**Exercise**: All of the records must be set down again word for word.
[Opening Records provided section]
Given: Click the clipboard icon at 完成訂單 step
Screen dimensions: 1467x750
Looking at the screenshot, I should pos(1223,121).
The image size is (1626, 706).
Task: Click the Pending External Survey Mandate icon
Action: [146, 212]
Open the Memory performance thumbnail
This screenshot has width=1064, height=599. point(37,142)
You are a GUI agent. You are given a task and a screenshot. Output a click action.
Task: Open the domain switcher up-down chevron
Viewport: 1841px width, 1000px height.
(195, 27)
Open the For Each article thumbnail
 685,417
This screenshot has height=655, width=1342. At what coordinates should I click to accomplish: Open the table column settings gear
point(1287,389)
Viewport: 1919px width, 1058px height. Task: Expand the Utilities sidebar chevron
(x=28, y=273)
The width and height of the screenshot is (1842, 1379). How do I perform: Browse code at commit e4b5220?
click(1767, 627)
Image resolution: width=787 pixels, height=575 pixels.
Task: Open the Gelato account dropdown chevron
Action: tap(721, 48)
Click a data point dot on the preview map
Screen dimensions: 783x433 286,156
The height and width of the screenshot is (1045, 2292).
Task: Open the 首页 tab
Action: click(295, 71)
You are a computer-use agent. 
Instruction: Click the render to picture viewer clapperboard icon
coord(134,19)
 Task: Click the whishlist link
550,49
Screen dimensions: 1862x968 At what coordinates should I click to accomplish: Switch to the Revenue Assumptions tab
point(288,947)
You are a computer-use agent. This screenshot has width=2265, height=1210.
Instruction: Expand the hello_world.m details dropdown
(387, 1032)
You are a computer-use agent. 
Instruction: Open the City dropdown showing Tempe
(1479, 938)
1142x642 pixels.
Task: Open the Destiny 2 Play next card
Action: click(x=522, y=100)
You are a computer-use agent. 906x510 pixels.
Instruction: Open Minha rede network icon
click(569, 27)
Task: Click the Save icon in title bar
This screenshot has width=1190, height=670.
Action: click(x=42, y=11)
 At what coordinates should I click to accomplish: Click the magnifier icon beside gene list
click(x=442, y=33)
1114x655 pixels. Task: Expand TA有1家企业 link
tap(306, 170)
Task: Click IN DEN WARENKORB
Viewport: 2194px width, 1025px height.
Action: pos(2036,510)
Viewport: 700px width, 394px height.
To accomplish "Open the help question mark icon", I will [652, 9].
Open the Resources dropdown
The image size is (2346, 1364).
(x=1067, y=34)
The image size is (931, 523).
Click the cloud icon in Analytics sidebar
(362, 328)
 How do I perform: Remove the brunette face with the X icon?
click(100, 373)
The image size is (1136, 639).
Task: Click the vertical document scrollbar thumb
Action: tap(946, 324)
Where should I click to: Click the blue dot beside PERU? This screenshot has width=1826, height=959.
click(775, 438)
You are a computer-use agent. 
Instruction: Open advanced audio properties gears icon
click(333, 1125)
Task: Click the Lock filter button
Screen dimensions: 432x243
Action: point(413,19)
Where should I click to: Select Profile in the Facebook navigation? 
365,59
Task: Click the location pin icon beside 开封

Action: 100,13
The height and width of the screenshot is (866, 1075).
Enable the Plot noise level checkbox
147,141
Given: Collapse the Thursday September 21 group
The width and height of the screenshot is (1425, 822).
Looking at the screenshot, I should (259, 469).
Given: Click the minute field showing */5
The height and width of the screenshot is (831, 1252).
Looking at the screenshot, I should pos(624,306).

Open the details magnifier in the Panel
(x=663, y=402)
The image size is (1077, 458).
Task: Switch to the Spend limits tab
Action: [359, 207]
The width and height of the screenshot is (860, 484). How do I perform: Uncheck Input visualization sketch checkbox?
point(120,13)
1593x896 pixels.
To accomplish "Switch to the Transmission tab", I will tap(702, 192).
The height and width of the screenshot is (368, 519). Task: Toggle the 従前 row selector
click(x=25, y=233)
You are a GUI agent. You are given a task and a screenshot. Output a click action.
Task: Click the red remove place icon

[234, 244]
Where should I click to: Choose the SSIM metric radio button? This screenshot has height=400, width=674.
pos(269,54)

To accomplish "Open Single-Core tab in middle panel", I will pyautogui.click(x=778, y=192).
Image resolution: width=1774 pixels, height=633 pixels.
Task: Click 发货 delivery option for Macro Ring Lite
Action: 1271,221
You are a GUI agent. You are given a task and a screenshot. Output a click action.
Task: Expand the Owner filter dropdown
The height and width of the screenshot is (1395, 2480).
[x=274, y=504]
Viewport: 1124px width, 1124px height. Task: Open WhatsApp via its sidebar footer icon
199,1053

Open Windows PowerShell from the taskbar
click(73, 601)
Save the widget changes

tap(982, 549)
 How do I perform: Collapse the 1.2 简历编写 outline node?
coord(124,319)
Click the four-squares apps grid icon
[Closing Records provided section]
**Your response**:
Given: Click the clipboard icon at 完成訂單 step
Screen dimensions: 1467x750
Looking at the screenshot, I should pos(1223,121).
The image size is (1626, 706).
Task: Click the Pending External Survey Mandate icon
Action: [146, 212]
Open the Memory performance thumbnail
This screenshot has width=1064, height=599. point(37,142)
You are a GUI agent. You are given a task and a screenshot. Output a click action.
Task: Open the domain switcher up-down chevron
Viewport: 1841px width, 1000px height.
(195, 27)
Open the For Each article thumbnail
 685,417
This screenshot has height=655, width=1342. At what coordinates should I click to accomplish: Open the table column settings gear
point(1287,389)
Viewport: 1919px width, 1058px height. Task: Expand the Utilities sidebar chevron
(x=28, y=273)
The width and height of the screenshot is (1842, 1379). How do I perform: Browse code at commit e4b5220?
click(1767, 627)
Image resolution: width=787 pixels, height=575 pixels.
Task: Open the Gelato account dropdown chevron
Action: tap(721, 48)
Click a data point dot on the preview map
Screen dimensions: 783x433 286,156
The height and width of the screenshot is (1045, 2292).
Task: Open the 首页 tab
Action: click(295, 71)
You are a computer-use agent. 
Instruction: Click the render to picture viewer clapperboard icon
coord(134,19)
 Task: Click the whishlist link
550,49
Screen dimensions: 1862x968 At what coordinates should I click to accomplish: Switch to the Revenue Assumptions tab
point(288,947)
You are a computer-use agent. This screenshot has width=2265, height=1210.
Instruction: Expand the hello_world.m details dropdown
(387, 1032)
You are a computer-use agent. 
Instruction: Open the City dropdown showing Tempe
(1479, 938)
1142x642 pixels.
Task: Open the Destiny 2 Play next card
Action: click(x=522, y=100)
You are a computer-use agent. 906x510 pixels.
Instruction: Open Minha rede network icon
click(569, 27)
Task: Click the Save icon in title bar
This screenshot has width=1190, height=670.
Action: click(x=42, y=11)
 At what coordinates should I click to accomplish: Click the magnifier icon beside gene list
click(x=442, y=33)
1114x655 pixels. Task: Expand TA有1家企业 link
tap(306, 170)
Task: Click IN DEN WARENKORB
Viewport: 2194px width, 1025px height.
Action: pos(2036,510)
Viewport: 700px width, 394px height.
To accomplish "Open the help question mark icon", I will [652, 9].
Open the Resources dropdown
The image size is (2346, 1364).
(x=1067, y=34)
The image size is (931, 523).
Click the cloud icon in Analytics sidebar
(362, 328)
 How do I perform: Remove the brunette face with the X icon?
click(100, 373)
The image size is (1136, 639).
Task: Click the vertical document scrollbar thumb
Action: tap(946, 324)
Where should I click to: Click the blue dot beside PERU? This screenshot has width=1826, height=959.
click(775, 438)
You are a computer-use agent. 
Instruction: Open advanced audio properties gears icon
click(333, 1125)
Task: Click the Lock filter button
Screen dimensions: 432x243
Action: point(413,19)
Where should I click to: Select Profile in the Facebook navigation? 
365,59
Task: Click the location pin icon beside 开封

Action: 100,13
The height and width of the screenshot is (866, 1075).
Enable the Plot noise level checkbox
147,141
Given: Collapse the Thursday September 21 group
The width and height of the screenshot is (1425, 822).
Looking at the screenshot, I should (259, 469).
Given: Click the minute field showing */5
The height and width of the screenshot is (831, 1252).
Looking at the screenshot, I should pos(624,306).

Open the details magnifier in the Panel
(x=663, y=402)
The image size is (1077, 458).
Task: Switch to the Spend limits tab
Action: [359, 207]
The width and height of the screenshot is (860, 484). How do I perform: Uncheck Input visualization sketch checkbox?
point(120,13)
1593x896 pixels.
To accomplish "Switch to the Transmission tab", I will tap(702, 192).
The height and width of the screenshot is (368, 519). Task: Toggle the 従前 row selector
click(x=25, y=233)
You are a GUI agent. You are given a task and a screenshot. Output a click action.
Task: Click the red remove place icon

[234, 244]
Where should I click to: Choose the SSIM metric radio button? This screenshot has height=400, width=674.
pos(269,54)

To accomplish "Open Single-Core tab in middle panel", I will pyautogui.click(x=778, y=192).
Image resolution: width=1774 pixels, height=633 pixels.
Task: Click 发货 delivery option for Macro Ring Lite
Action: 1271,221
You are a GUI agent. You are given a task and a screenshot. Output a click action.
Task: Expand the Owner filter dropdown
The height and width of the screenshot is (1395, 2480).
[x=274, y=504]
Viewport: 1124px width, 1124px height. Task: Open WhatsApp via its sidebar footer icon
199,1053

Open Windows PowerShell from the taskbar
click(73, 601)
Save the widget changes

tap(982, 549)
 How do I perform: Collapse the 1.2 简历编写 outline node?
coord(124,319)
Click the four-squares apps grid icon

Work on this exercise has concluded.